Other federal agencies provide much greater access to information about hearings, along with the ability to view documents filed by the parties in the public docket. For example, the Environmental Protection Agency, the Federal Trade Commission, and the National Labor Relations Board all maintain current dockets that are available to the public on their websites (see here, here, and here).
We recognize that some DEA administrative hearings by their nature should not be totally “open” to the public. For example, some portions of cases may involve trade secrets or other confidential commercial information. However, we can also see some benefits to the public if DEA was to maintain a public docket or otherwise alert the public of ongoing administrative hearings.
First, a public hearing docket would generally create better public access to public information, one of the stated goals of the current administration. See Memorandum from President Barack Obama to Heads of Executive Departments and Agencies on Transparency and Open Government, 74 Fed. Reg. 4685 (Jan. 26, 2009). Second, access to such information could help other registrants fulfill their obligations under the CSA to help protect the public from the risk of diversion. For example, a pharmacy that learns that DEA has issued an OSC proposing to revoke the registration of one of its physician customers may choose to perform additional due diligence, including attending the hearing and/or no longer filling prescriptions for that physician as part of its corresponding responsibility. See 21 C.F.R. § 1316.04(a). Third, public knowledge of ongoing cases would allow interested parties to intervene or file amicus briefs at the discretion of the agency.

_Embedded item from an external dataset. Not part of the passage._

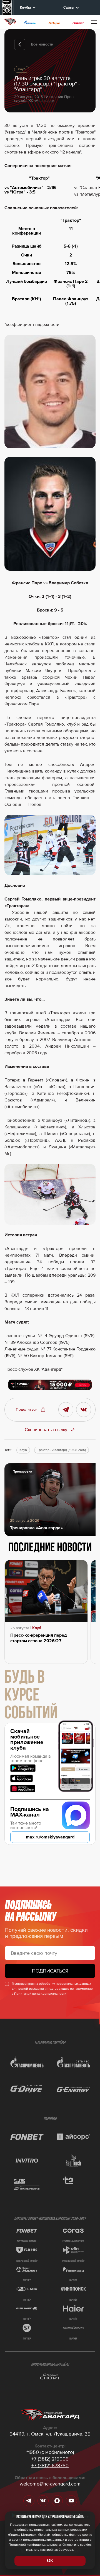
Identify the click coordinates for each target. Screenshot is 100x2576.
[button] (31, 1409)
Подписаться (50, 1971)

DEA has been criticized in recent years by the courts and industry as to its lack of transparency in operations. Providing access to DEA’s ongoing administrative hearing docket would be a great service to industry and the public as a whole, and would go a long way in ensuring greater openness. The most accessible and transparent method would be to maintain an online docket that, at the bare minimum, lists cases where a party has requested a hearing and details the hearing place and date.
DEA has indicated that it intends to significantly revise its hearing regulations. See OIG Report at 41, 46. Creating a hearing docket accessible to the public at the same time it introduces these new hearing regulations would be a significant and helpful step forward by DEA in promoting openness and transparency on matters that should already be open to the public.